Estados Unidos ha intensificado la presión sobre el régimen de Venezuela con una serie de medidas diseñadas para frenar las vitales exportaciones petroleras del país.
Por Bloomberg
Los petroleros se han estado alejando de la nación latinoamericana después de que Washington impusiera sanciones a los buques que transportaban petróleo venezolano y las fuerzas estadounidenses interceptaran e incautaran un barco. El presidente Donald Trump anunció entonces un bloqueo a las exportaciones de crudo venezolano, afirmando que el país estaba ahora «completamente rodeado por la Armada más grande jamás reunida en la historia de Sudamérica».
Las exportaciones de petróleo son la principal fuente de ingresos de Venezuela. Funcionarios de la administración Trump afirman que su objetivo final es detener el flujo de narcóticos ilegales desde el país. Las fuerzas estadounidenses han llevado a cabo una serie de ataques aéreos contra pequeñas embarcaciones en la región que, según funcionarios estadounidenses, eran operadas por cárteles de la droga. Las autoridades venezolanas ven un motivo diferente: afirman que las acciones de Estados Unidos indican planes para eventualmente confiscar las reservas petroleras de Venezuela, las más grandes del mundo.
Esto es importante saber sobre la industria petrolera venezolana a medida que se desarrolla la operación estadounidense.
¿Cuál es el impacto de las recientes acciones de EE. UU.?
Incluso antes del embargo, la incautación del petrolero y las sanciones a los barcos dificultarían considerablemente la exportación de crudo venezolano. Es probable que los transportistas se muestren ahora más reacios a cargar los cargamentos del país por temor a detenciones por parte de EE. UU., y se espera que los compradores exijan mayores descuentos. Rapidan Energy Group estimó en un informe que alrededor del 30 % de las exportaciones petroleras venezolanas ya estaban en riesgo debido a las sanciones. Esto representa unos 300.000 barriles diarios.

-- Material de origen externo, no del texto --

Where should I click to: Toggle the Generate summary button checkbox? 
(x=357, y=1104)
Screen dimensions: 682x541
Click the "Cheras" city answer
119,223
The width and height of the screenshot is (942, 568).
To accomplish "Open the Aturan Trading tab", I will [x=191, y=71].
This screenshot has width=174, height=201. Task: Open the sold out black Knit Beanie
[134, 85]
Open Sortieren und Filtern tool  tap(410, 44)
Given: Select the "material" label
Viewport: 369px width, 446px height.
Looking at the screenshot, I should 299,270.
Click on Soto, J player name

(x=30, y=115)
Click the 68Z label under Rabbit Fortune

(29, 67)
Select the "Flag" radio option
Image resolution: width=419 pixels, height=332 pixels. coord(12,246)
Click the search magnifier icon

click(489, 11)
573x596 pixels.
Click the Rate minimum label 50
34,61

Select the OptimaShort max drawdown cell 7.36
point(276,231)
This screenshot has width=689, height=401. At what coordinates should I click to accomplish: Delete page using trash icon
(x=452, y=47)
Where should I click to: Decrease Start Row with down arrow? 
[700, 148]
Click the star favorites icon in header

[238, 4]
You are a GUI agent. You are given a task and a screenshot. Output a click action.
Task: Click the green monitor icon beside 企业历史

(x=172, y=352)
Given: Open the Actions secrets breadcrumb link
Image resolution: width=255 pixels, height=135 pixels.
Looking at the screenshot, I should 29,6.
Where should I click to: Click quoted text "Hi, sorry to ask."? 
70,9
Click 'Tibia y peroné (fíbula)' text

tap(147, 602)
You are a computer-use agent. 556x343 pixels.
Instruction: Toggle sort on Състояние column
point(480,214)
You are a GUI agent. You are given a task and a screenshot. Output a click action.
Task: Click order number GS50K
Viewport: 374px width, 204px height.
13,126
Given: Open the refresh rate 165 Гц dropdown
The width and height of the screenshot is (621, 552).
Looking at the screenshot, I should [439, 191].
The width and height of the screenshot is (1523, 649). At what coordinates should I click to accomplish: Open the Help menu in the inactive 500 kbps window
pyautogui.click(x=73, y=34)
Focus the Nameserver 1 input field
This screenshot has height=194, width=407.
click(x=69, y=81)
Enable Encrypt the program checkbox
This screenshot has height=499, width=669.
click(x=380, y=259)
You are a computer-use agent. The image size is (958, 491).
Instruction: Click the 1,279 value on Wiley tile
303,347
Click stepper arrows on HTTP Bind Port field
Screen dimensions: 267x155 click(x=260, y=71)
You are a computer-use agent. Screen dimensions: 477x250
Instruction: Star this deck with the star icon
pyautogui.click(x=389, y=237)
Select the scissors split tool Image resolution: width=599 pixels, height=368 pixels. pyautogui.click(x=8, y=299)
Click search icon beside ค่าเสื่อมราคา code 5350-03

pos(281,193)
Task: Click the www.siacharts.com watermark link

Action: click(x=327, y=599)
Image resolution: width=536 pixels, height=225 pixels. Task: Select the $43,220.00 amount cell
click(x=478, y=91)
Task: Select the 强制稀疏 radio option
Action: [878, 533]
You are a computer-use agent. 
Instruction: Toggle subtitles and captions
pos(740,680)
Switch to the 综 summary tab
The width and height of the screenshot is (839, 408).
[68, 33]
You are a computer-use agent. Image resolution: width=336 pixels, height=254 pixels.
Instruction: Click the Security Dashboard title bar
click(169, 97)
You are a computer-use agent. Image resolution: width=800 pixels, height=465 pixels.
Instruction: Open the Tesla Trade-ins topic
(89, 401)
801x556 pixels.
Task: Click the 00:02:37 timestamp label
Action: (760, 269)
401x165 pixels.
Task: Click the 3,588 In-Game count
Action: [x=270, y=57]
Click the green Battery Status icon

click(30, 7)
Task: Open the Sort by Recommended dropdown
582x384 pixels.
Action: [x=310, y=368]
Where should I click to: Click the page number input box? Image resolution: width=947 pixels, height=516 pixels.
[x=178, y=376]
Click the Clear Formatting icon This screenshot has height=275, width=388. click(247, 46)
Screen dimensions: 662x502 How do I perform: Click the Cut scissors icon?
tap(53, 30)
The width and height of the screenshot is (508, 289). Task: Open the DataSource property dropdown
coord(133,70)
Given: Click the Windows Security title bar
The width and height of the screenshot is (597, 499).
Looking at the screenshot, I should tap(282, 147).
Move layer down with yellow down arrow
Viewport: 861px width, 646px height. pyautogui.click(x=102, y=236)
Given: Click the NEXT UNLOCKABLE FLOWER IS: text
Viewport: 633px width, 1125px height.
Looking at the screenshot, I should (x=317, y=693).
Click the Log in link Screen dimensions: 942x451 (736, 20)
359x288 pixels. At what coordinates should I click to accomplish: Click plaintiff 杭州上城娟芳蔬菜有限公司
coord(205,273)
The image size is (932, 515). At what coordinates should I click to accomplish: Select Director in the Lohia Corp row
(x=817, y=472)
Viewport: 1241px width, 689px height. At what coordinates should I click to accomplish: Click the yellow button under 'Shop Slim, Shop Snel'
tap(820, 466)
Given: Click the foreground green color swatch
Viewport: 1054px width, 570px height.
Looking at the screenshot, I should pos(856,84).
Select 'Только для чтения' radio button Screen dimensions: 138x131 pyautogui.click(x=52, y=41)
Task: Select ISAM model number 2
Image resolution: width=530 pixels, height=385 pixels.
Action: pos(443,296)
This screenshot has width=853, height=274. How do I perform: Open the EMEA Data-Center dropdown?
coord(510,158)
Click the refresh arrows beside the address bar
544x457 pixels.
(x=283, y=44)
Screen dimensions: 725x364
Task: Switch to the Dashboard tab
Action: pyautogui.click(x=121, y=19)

¿Es probable que EE. UU. ataque o confisque los activos petroleros venezolanos?
«Las verdaderas razones de la agresión contra Venezuela finalmente se han revelado», declaró el régimen venezolano en un comunicado tras la incautación del petrolero por parte de EE. UU. «Siempre se trató de nuestros recursos naturales, nuestro petróleo».
Trump ha sugerido que el Pentágono podría realizar ataques terrestres. Sin embargo, funcionarios estadounidenses no han indicado que las instalaciones de petróleo o gas sean blanco de ataques. La actual campaña militar en el Caribe busca «interrumpir el narcotráfico y desmantelar las Organizaciones Criminales Transnacionales», declaró el secretario de Defensa, Pete Hegseth, el 11 de noviembre. El gobierno afirma que la incautación de petroleros sancionados y la penalización de los transportistas de petróleo cortan las fuentes de ingresos que financian a los grupos narcotraficantes.
Dos grupos criminales de origen venezolano son los principales objetivos de la operación estadounidense: el Cártel de los Soles y el Tren de Aragua, ambos designados como grupos terroristas. Es probable que los activos relacionados con el narcotráfico, incluyendo pistas de aterrizaje ilegales, laboratorios y almacenes presuntamente administrados por el Cártel de los Soles, sean el próximo objetivo de los ataques estadounidenses, según un informe del Washington Post de noviembre.
El petrolero incautado por las fuerzas estadounidenses no pertenece a la petrolera estatal venezolana, Petróleos de Venezuela S.A. (PDVSA). Supuestamente navega bajo bandera de Guyana, pero la Administración Marítima del país ha negado cualquier conexión con el petrolero. El petrolero fue sancionado por Estados Unidos en 2022 por apoyar las exportaciones petroleras iraníes.
¿En qué situación se encuentra actualmente la industria petrolera venezolana?
La producción de crudo en Venezuela se ha desplomado más del 70% desde su pico a finales de la década de 1990, cuando se bombeaban más de 3,2 millones de barriles diarios. Venezuela ocupa actualmente el puesto 21 entre los productores mundiales; su producción está a punto de ser superada en los próximos años por la vecina Guyana, una potencia emergente, así como por Argentina, que históricamente ha sido un productor menor.
A pesar de la situación del sector, las exportaciones petroleras siguen siendo la principal fuente de ingresos de Venezuela, aunque Nicolás Maduro se ha centrado en diversificar su economía en los últimos años. Al menos el 95% de los ingresos del país en el exterior provienen de las ventas de petróleo.